Credit Suisse Stock Tumbles to Record Low as Key Backer Says No More Money
Credit Suisse Stock Tumbles to Record Low as Key Backer Says No More Money

By Liam Cosgrove

Credit Suisse’s shares fell to a fresh record low for the fifth consecutive day on March 15, following news that its largest investor, Saudi National Bank (SNB), ruled out increasing its stake in the Swiss bank because of regulatory restrictions.

Swiss-listed Credit Suisse shares ended the session down 24 percent; the bank’s U.S.-traded American depositary receipts fell 14 percent. Other U.S.-based bank stocks took hits as well, with JPMorgan closing down almost 5 percent and Wells Fargo and Goldman Sachs closing down about 3 percent. Bank of America fell less than 1 percent.

Trading of Credit Suisse shares was suspended multiple times on the Swiss exchange as the stock dropped below 2 Swiss francs and below $2 on the New York Stock Exchange for the first time on each exchange. Credit Suisse’s plummeting share price also contributed to a broader rout among European lenders, with Société Générale, Banco de Sabadell, and Commerzbank among the hardest hit.

In an environment of dry liquidity, investors are shaken to hear that Saudi money may be cut off.

Last year, SNB took a 9.9 percent stake in Credit Suisse to support a strategic overhaul to improve investment banking performance and address risk factors. In an interview with Reuters on March 15, the Middle Eastern bank revealed that it wanted to increase its equity stake in Credit Suisse but couldn’t due to legal barriers.

“We cannot because we would go above 10 percent. It’s a regulatory issue,” SNB Chairman Ammar Al Khudairy said. He added that SNB was satisfied with the Swiss bank’s prospects and its financial turnaround plan, despite recent scandals.

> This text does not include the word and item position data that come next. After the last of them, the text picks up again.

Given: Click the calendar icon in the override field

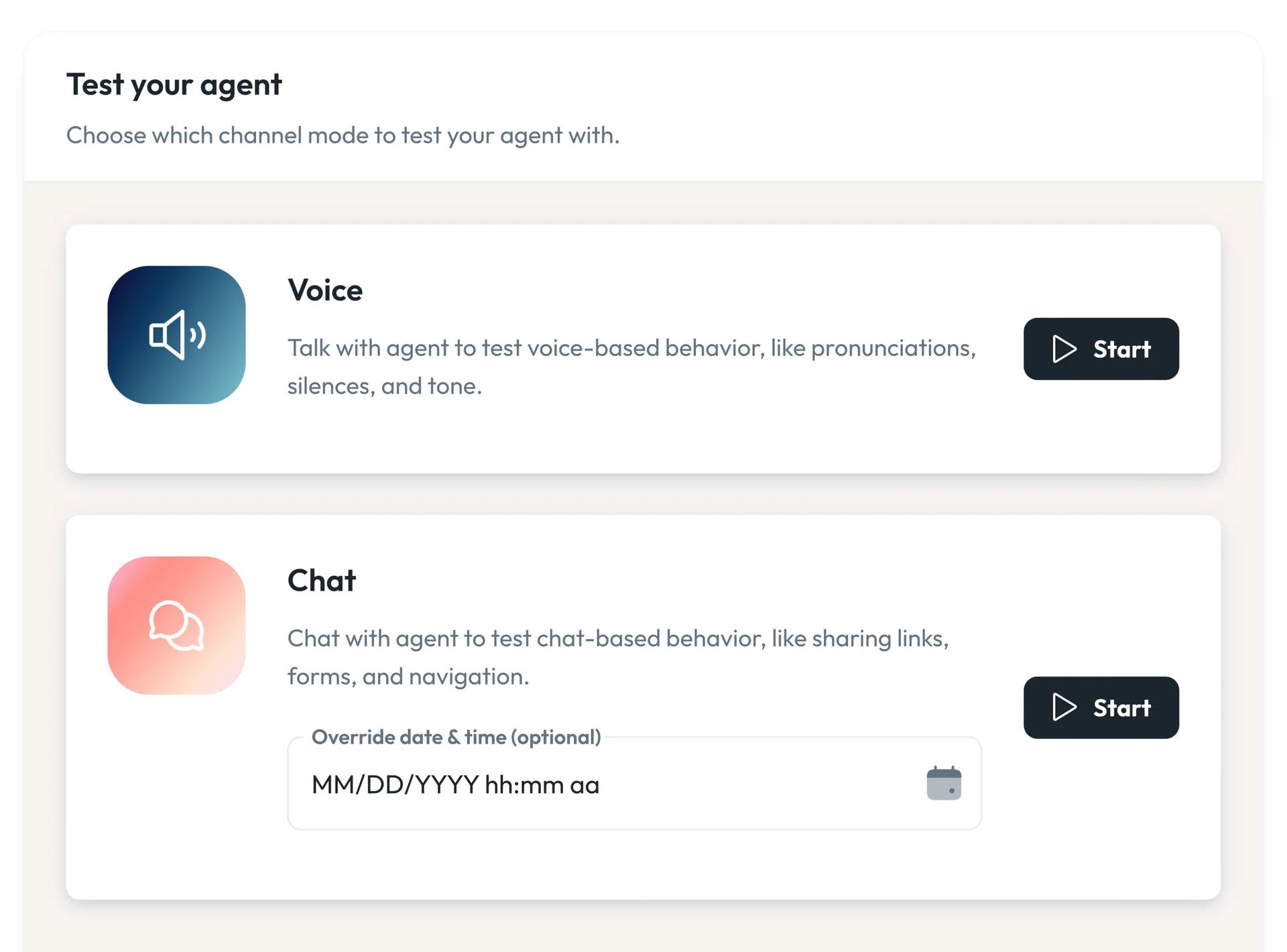Looking at the screenshot, I should 944,783.
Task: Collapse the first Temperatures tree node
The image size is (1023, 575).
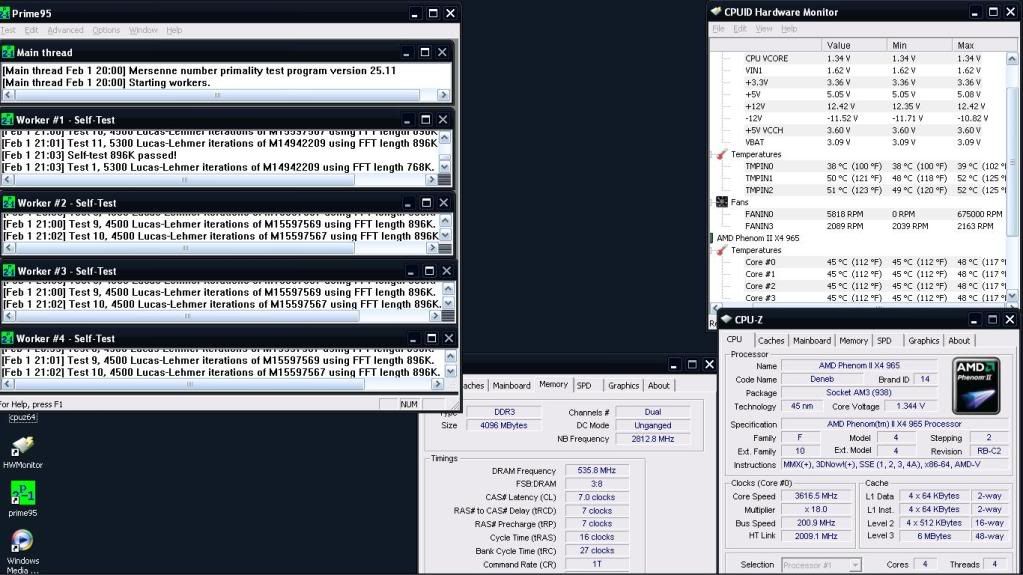Action: pos(711,155)

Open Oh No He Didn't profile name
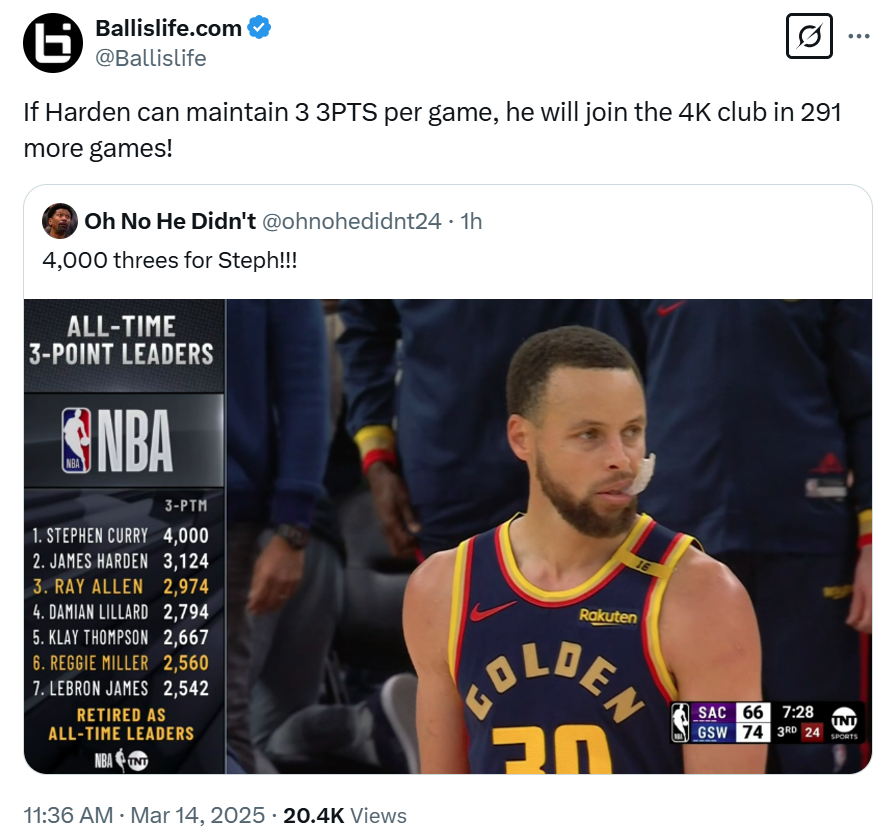(170, 221)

“We are happy with the plan, the transformation plan that they have put forward. It is a very strong bank,” he said. “I don’t think they will need extra money; if you look at their ratios, they’re fine.”

“They operate under a strong regulatory regime in Switzerland and in other countries.”

Credit Suisse CEO Ulrich Koerner has stated that the bank meets all regulatory requirements and its liquidity basis is “very, very strong,” he said in an interview with CAN on March 15.

A man walks past the Swiss National Bank building in Zurich, on Oct. 31, 2013. (Arnd Wiegmann/Reuters)

Swiss Bailouts for Suisse?

Investors remain concerned about the impact of the bank’s recent disclosure that it identified “material weaknesses” in its financial reporting processes for 2021 and 2022.

According to some hedge fund managers, the troubles at Credit Suisse were a long time coming, and the SNB development didn’t come as a surprise.

“I think this a complete non-event,” Harris Kupperman, founder of Praetorian Capital Management, told The Epoch Times. “Everyone has been expecting this for a decade.”

The bank is reportedly seeking government assistance from the Swiss Financial Market Supervisory Authority and the Swiss National Bank (Switzerland’s central bank), according to the Financial Times. The central bank, in a statement on March 15, said it stands ready to assist Credit Suisse as it monitors the volatility hitting the global financial system.

“It is looking inevitable that the Swiss National Bank will have to intervene and provide a lifeline,” Opimas analyst Octavio Marenzi told the Financial Times. “The Swiss National Bank and the Swiss government are fully aware that the failure of Credit Suisse or even any losses by deposit holders would destroy Switzerland’s reputation as a financial center.”

Earlier this week, U.S. regulators opted to protect all deposits at the failed Silicon Valley Bank and Signature Bank. The move appears to have temporarily arrested a widespread panic, but Kupperman was unhappy with the decision, saying it rewards incompetence.

He said, “People should live and die by their own bad decisions.”